Rows:

┌──

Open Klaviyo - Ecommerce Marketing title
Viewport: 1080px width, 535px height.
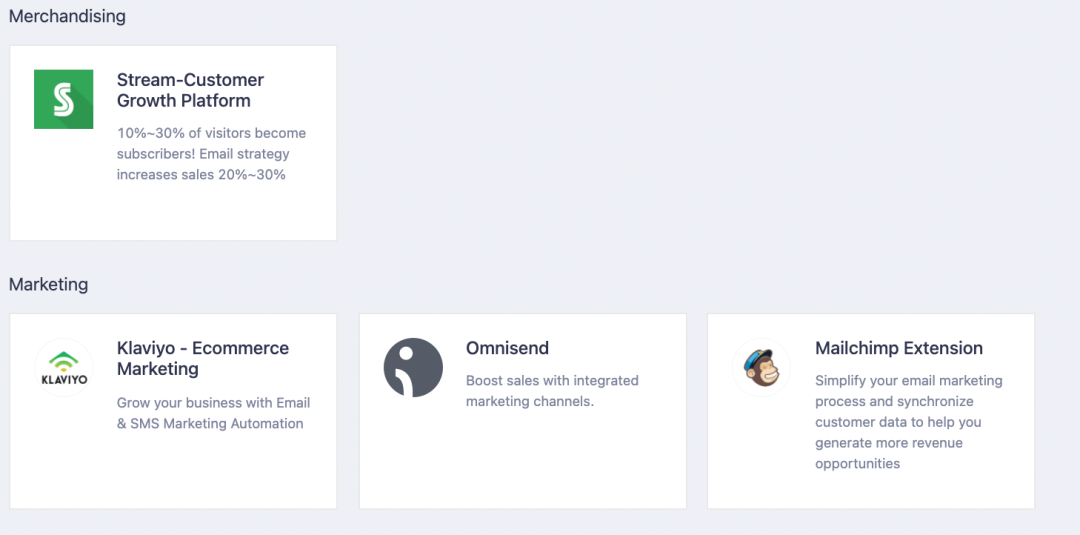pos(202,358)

└──
┌──

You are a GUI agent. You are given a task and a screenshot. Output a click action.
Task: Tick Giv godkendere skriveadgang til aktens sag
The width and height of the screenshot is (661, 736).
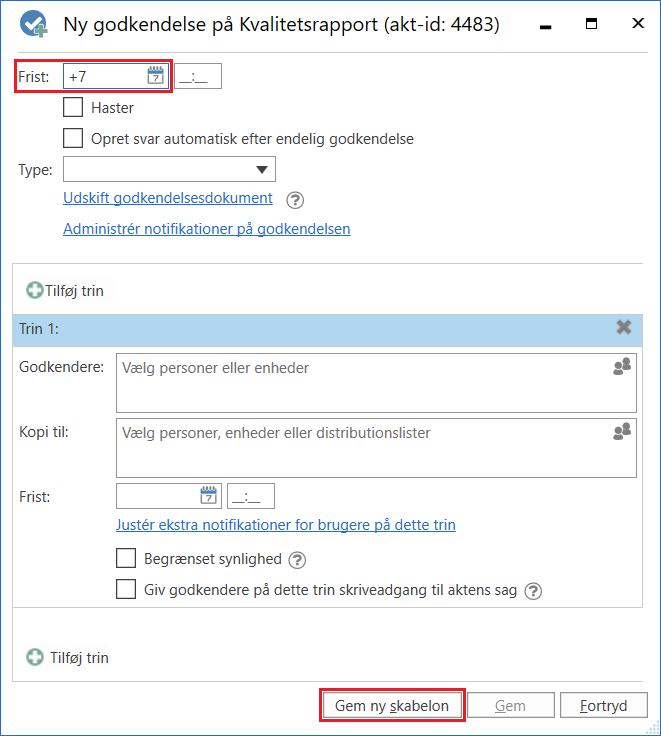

└──
┌──

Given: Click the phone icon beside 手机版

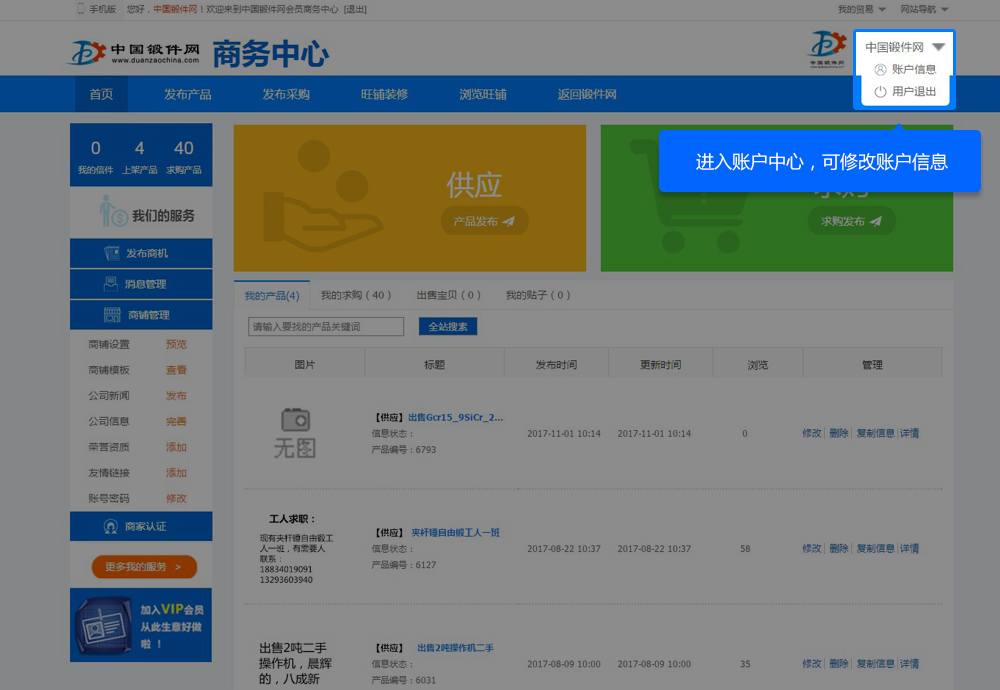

└──

What you will do: Reproduce the part of the material that opens with the line containing "Open Klaviyo - Ecommerce Marketing title" and closes with the line containing "pos(202,358)", with "title" replaced by "heading" and everything else unchanged. Omit the picture from your answer.

Response to this exercise:
Open Klaviyo - Ecommerce Marketing heading
Viewport: 1080px width, 535px height.
pos(202,358)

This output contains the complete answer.